Mais aussi de réclamer une certaine justice, car Buck fera régner la terreur au sein de son territoire : il volera les Yeehats, tuera leurs chiens, volera leurs provisions et se moquera des guerriers si ceux-ci s’aventurent où ils ne devraient pas.

Alors, pour les enfants ou pas ?

Certes, l’histoire est dure, mais cette dureté fait partie de la vie. Ce livre, qui est une fiction, retrace finalement la vie de bien des chiens. A cette époque et dans ces lieux évidemment, mais ces thèmes sont toujours d’actualité.

Pour moi, la place du chien dans la littérature est très intéressante : elle nous permet de mettre certaines choses et pratiques en perspective. La manière dont on considère les chiens évolue au fil du temps. Et cela révèle des choses sur nous. C’est un autre point de repère. J’en parle également dans cette chronique : le collier rouge.

A la fois récit historique, roman d’aventure, déclaration d’amour pour les chiens et le monde sauvage, L’appel de la forêt est à remettre entre toutes les mains. Encore plus aujourd’hui, alors que nos sociétés se questionnent sur le spécisme, l’impact de l’humain sur cette Terre, le bien-être animal, notre rapport à l’autre, le transport et les coûts (financiers ou non) qu’il implique.

Savoir que Jack London s’est inspiré de son quotidien et de son vécu pour écrire l’oeuvre la rend plus fascinante encore. Toutefois, le livre est très facile à lire et ne nous demande aucun effort pour contextualiser l’histoire ou les personnages.

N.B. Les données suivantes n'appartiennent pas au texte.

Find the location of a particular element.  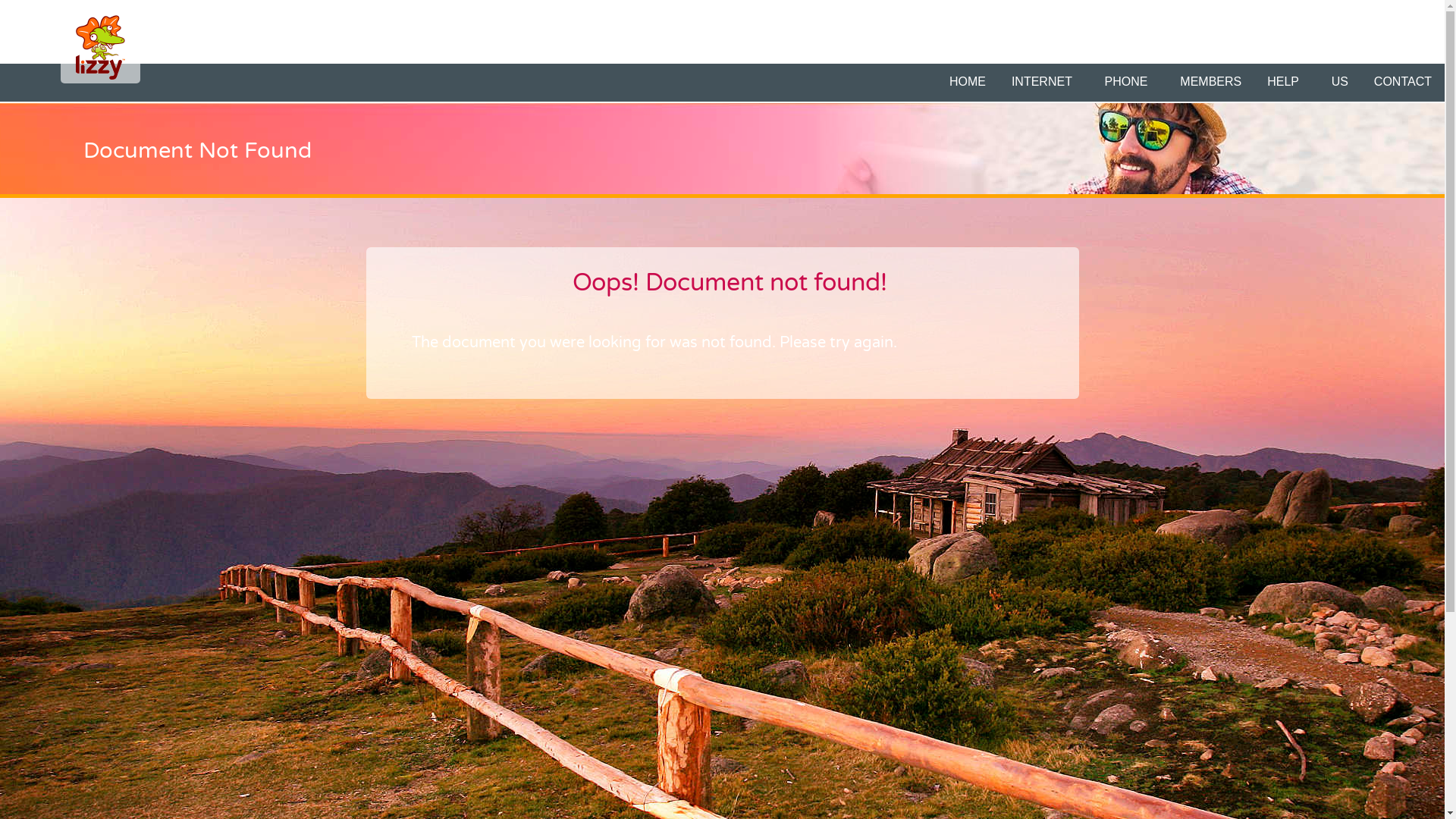

'US' is located at coordinates (1339, 82).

Je pense toutefois que, si le livre peut être lu par des enfants très jeunes, il sera peut-être l’occasion d’un petit débat (mais ça, c’est valable pour un peu tout en ce qui concerne les jeunes enfants, bien sûr) car certaines scènes sont graphiques. Les combats ou les moments où Buck se fait battre sont décrits, non pas de manière gore -ce n’est pas le propos- mais de manière assez réaliste pour nous faire ressentir de l’empathie. Mais ce sont ces moments qui aideront Buck à se transformer de chien de riche propriétaire un peu paresseux à « un grand, splendide loup, pareil et pourtant différent des autres loups. »

Bref, un beau livre qui parle de quête personnelle, de trouver sa vraie nature…

 

Une dernière info, pour la route ?

J’ai beaucoup entendu de personnes demander de quelle race était issu Buck…

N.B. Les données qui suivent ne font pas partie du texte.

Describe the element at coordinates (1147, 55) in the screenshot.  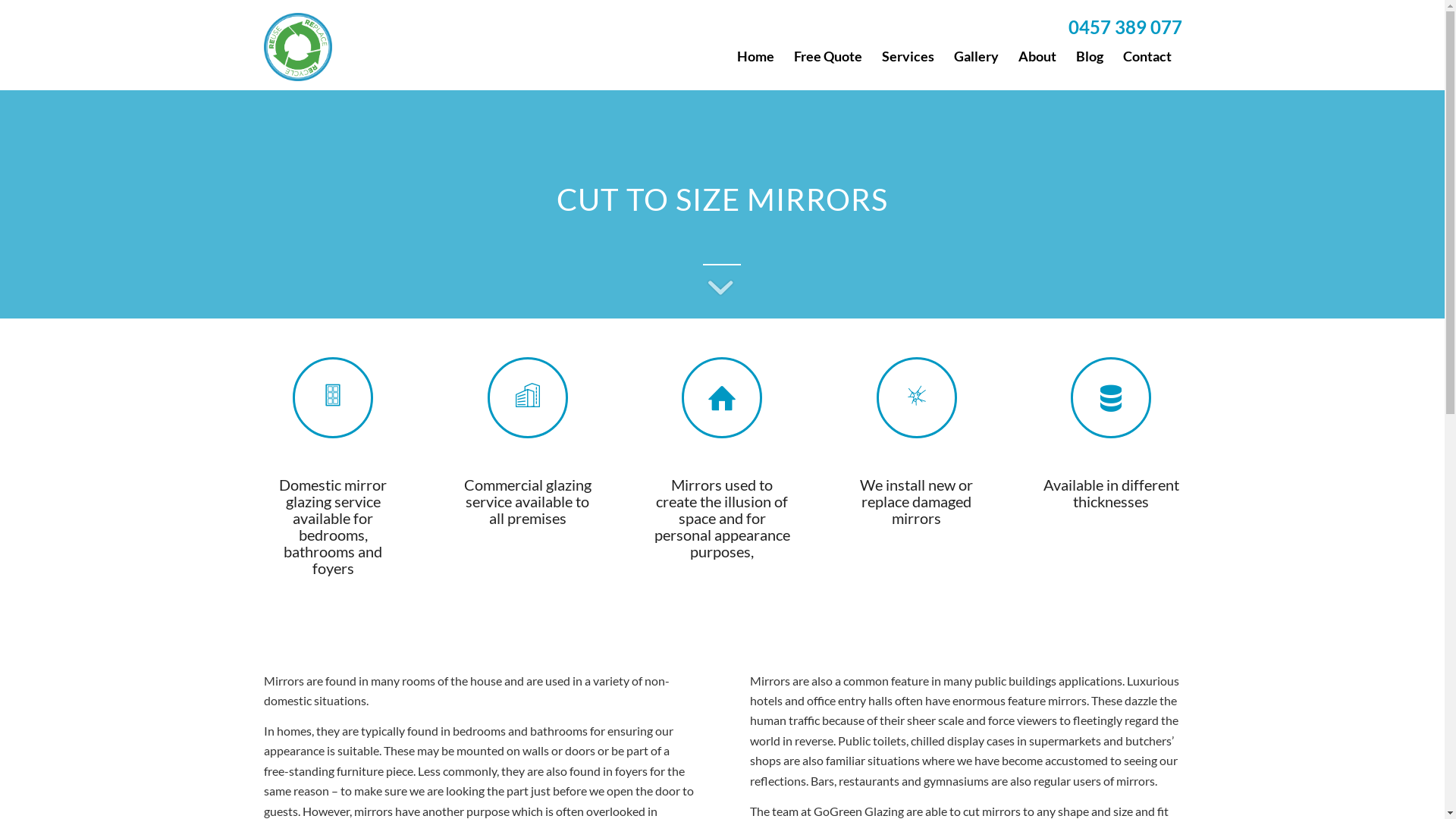
I see `'Contact'` at that location.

Apparemment, c’est important : peut-être pour mieux nous le représenter… 

Et  bien, Buck est un… bâtard !

« Son père Elmo, le grand Saint Bernard » et sa mère « Shep, était de de la race des bergers écossais ». Buck ne pèse que 65 kg ajoute Jack London 😉

Si cette chronique vous a plu et que vous souhaitez en lire une autre, allez par ici !

 

Si vous souhaitez me soumettre une oeuvre qui vous a touché ou qui vous semble importante, envoyez-moi la référence et je me pencherai dessus !

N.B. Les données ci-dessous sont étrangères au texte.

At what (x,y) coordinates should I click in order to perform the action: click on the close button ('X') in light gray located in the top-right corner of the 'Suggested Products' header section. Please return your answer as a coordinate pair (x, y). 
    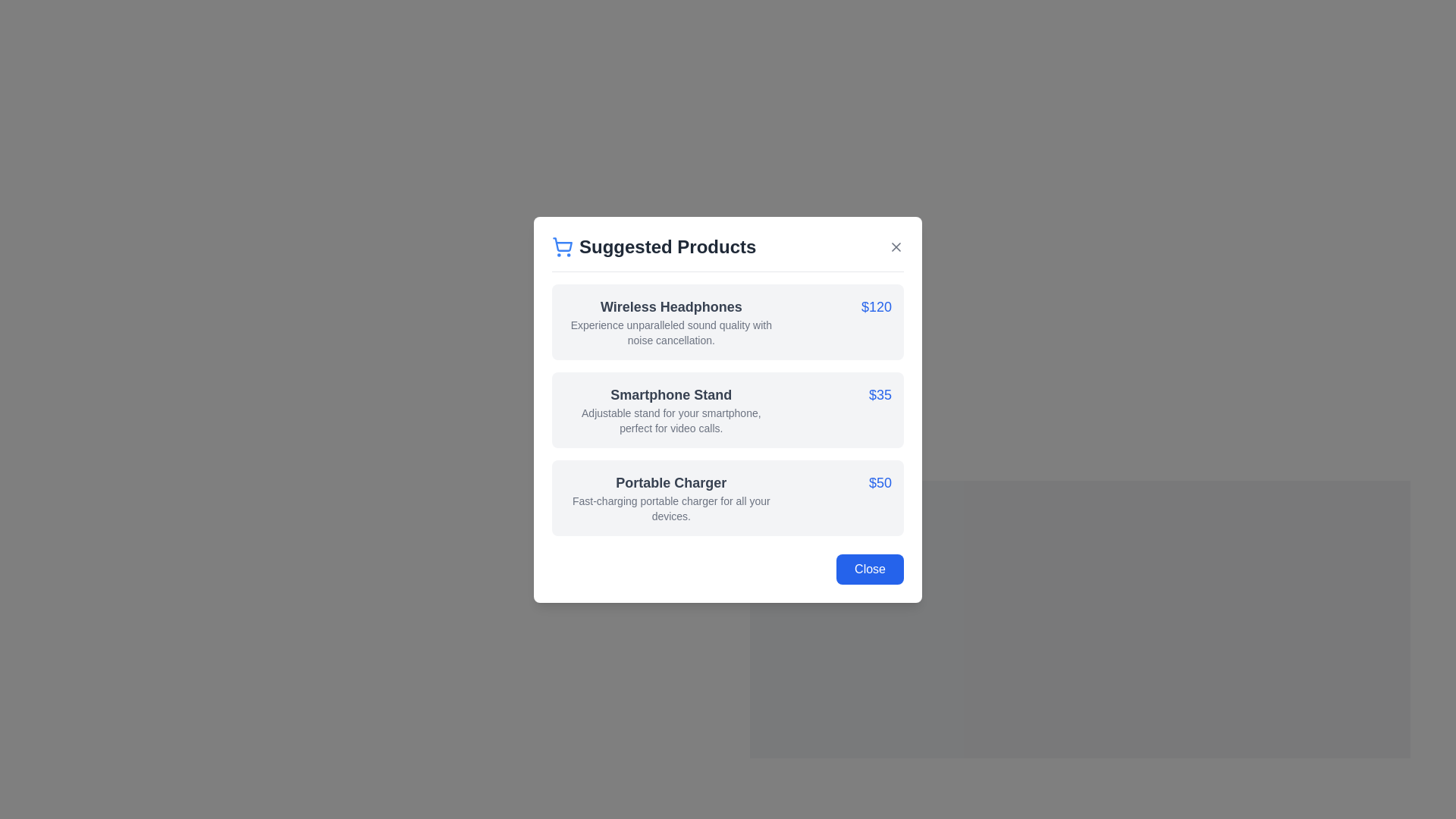
    Looking at the image, I should click on (896, 245).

Bonne lectures et bonnes balades avec votre chien, au cœur des bois…

chien

10 Responses

  1. L’Appel de la forêt est pour moi l’un des plus beaux livres qui ait jamais été écrit. Le chemin de Buck de la civilisation vers le monde sauvage, symétriquement opposé à celui de Croc-Blanc qui fait le chemin inverse, est sublimé par l’amour. Et cet amour absolu dont les chiens détiennent le secret amène des moments poignants dans un décor grandiose.
    Merci pour ce bel article.

  2. Merci pour cette belle analyse… très pertinente, très fine. Je constate que tes talents littéraires sont toujours aussi grands. Continue à les développer. Continue à faire découvrir ou re-découvrir des lectures connues ou non. A chaque re-lecture et à chaque époque, on trouve autre chose dans un livre. C’est bien la preuve que l’esprit est « dynamique  » et non « statique ». Pour le moment je ne vois pas parmi mes lectures une à te proposer. Je vais y réfléchir. Mes lectures sont plutôt philosophiques.

  3. Je pense au livre « la grande meute » de Paul Vialar… même si le sujet est en relation avec la chasse à cour, le rapport homme et chien est assez émouvant.